= Dettagli del compito =
Riporta senza alcuna modifica tutte le righe delle voci che seguono.

Voci di testo e di puntamento agli elementi:
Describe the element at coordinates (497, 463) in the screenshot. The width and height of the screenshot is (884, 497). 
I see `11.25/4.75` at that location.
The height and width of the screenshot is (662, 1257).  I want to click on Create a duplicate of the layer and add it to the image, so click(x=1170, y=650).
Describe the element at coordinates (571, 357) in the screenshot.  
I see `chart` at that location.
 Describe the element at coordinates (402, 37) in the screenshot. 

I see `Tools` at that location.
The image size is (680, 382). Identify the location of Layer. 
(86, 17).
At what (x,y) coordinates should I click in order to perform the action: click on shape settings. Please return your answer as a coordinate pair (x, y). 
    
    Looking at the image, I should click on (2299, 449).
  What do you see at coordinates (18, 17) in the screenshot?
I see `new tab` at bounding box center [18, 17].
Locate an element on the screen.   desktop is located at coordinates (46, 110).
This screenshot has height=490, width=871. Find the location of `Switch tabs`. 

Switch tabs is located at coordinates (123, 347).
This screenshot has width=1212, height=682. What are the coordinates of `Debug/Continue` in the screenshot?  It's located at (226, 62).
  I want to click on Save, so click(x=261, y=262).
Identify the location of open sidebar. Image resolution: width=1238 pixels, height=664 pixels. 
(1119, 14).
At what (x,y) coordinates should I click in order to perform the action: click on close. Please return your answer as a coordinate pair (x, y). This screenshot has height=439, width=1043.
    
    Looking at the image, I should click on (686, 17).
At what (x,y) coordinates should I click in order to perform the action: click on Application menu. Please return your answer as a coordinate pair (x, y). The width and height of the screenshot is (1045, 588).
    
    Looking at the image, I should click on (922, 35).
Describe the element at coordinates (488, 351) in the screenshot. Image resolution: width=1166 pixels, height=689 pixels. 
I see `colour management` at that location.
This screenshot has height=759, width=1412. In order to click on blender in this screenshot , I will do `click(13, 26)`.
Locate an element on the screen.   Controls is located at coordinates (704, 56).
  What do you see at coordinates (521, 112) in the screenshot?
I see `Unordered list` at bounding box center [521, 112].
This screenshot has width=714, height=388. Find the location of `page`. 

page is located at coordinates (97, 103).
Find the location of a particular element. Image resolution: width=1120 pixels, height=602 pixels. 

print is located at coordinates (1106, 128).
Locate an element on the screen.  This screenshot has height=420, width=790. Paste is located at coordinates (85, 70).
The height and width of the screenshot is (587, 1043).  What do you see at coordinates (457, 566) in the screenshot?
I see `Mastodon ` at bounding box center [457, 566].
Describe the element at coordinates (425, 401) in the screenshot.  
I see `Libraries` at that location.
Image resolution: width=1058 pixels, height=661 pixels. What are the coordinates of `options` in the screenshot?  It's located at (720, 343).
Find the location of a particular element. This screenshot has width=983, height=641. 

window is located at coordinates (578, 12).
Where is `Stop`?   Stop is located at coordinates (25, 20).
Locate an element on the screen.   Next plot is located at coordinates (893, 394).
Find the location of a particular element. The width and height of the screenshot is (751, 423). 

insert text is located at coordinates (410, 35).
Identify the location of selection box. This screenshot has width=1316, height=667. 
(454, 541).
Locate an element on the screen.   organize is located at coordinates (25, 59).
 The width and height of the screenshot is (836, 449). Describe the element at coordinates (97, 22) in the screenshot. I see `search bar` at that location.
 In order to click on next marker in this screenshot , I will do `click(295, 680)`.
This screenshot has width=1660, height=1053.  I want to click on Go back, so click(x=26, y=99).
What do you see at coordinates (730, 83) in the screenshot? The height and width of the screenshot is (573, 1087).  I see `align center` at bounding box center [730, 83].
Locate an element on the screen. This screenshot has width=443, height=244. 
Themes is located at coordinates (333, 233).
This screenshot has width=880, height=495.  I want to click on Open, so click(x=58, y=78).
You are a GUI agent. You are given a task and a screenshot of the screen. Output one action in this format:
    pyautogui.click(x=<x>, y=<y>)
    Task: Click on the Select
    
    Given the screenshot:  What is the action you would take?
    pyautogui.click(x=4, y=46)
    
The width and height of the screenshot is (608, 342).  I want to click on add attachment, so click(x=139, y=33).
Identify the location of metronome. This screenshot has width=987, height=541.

= Risposta corretta =
Describe the element at coordinates (497, 463) in the screenshot. The width and height of the screenshot is (884, 497). 
I see `11.25/4.75` at that location.
The height and width of the screenshot is (662, 1257).  I want to click on Create a duplicate of the layer and add it to the image, so click(x=1170, y=650).
Describe the element at coordinates (571, 357) in the screenshot.  
I see `chart` at that location.
 Describe the element at coordinates (402, 37) in the screenshot. 

I see `Tools` at that location.
The image size is (680, 382). Identify the location of Layer. 
(86, 17).
At what (x,y) coordinates should I click in order to perform the action: click on shape settings. Please return your answer as a coordinate pair (x, y). 
    
    Looking at the image, I should click on (2299, 449).
  What do you see at coordinates (18, 17) in the screenshot?
I see `new tab` at bounding box center [18, 17].
Locate an element on the screen.   desktop is located at coordinates (46, 110).
This screenshot has height=490, width=871. Find the location of `Switch tabs`. 

Switch tabs is located at coordinates (123, 347).
This screenshot has width=1212, height=682. What are the coordinates of `Debug/Continue` in the screenshot?  It's located at (226, 62).
  I want to click on Save, so click(x=261, y=262).
Identify the location of open sidebar. Image resolution: width=1238 pixels, height=664 pixels. 
(1119, 14).
At what (x,y) coordinates should I click in order to perform the action: click on close. Please return your answer as a coordinate pair (x, y). This screenshot has height=439, width=1043.
    
    Looking at the image, I should click on (686, 17).
At what (x,y) coordinates should I click in order to perform the action: click on Application menu. Please return your answer as a coordinate pair (x, y). The width and height of the screenshot is (1045, 588).
    
    Looking at the image, I should click on (922, 35).
Describe the element at coordinates (488, 351) in the screenshot. Image resolution: width=1166 pixels, height=689 pixels. 
I see `colour management` at that location.
This screenshot has height=759, width=1412. In order to click on blender in this screenshot , I will do `click(13, 26)`.
Locate an element on the screen.   Controls is located at coordinates (704, 56).
  What do you see at coordinates (521, 112) in the screenshot?
I see `Unordered list` at bounding box center [521, 112].
This screenshot has width=714, height=388. Find the location of `page`. 

page is located at coordinates (97, 103).
Find the location of a particular element. Image resolution: width=1120 pixels, height=602 pixels. 

print is located at coordinates (1106, 128).
Locate an element on the screen.  This screenshot has height=420, width=790. Paste is located at coordinates (85, 70).
The height and width of the screenshot is (587, 1043).  What do you see at coordinates (457, 566) in the screenshot?
I see `Mastodon ` at bounding box center [457, 566].
Describe the element at coordinates (425, 401) in the screenshot.  
I see `Libraries` at that location.
Image resolution: width=1058 pixels, height=661 pixels. What are the coordinates of `options` in the screenshot?  It's located at (720, 343).
Find the location of a particular element. This screenshot has width=983, height=641. 

window is located at coordinates (578, 12).
Where is `Stop`?   Stop is located at coordinates (25, 20).
Locate an element on the screen.   Next plot is located at coordinates (893, 394).
Find the location of a particular element. The width and height of the screenshot is (751, 423). 

insert text is located at coordinates (410, 35).
Identify the location of selection box. This screenshot has width=1316, height=667. 
(454, 541).
Locate an element on the screen.   organize is located at coordinates (25, 59).
 The width and height of the screenshot is (836, 449). Describe the element at coordinates (97, 22) in the screenshot. I see `search bar` at that location.
 In order to click on next marker in this screenshot , I will do `click(295, 680)`.
This screenshot has width=1660, height=1053.  I want to click on Go back, so click(x=26, y=99).
What do you see at coordinates (730, 83) in the screenshot? The height and width of the screenshot is (573, 1087).  I see `align center` at bounding box center [730, 83].
Locate an element on the screen. This screenshot has width=443, height=244. 
Themes is located at coordinates (333, 233).
This screenshot has width=880, height=495.  I want to click on Open, so click(x=58, y=78).
You are a GUI agent. You are given a task and a screenshot of the screen. Output one action in this format:
    pyautogui.click(x=<x>, y=<y>)
    Task: Click on the Select
    
    Given the screenshot:  What is the action you would take?
    pyautogui.click(x=4, y=46)
    
The width and height of the screenshot is (608, 342).  I want to click on add attachment, so click(x=139, y=33).
Identify the location of metronome. This screenshot has width=987, height=541.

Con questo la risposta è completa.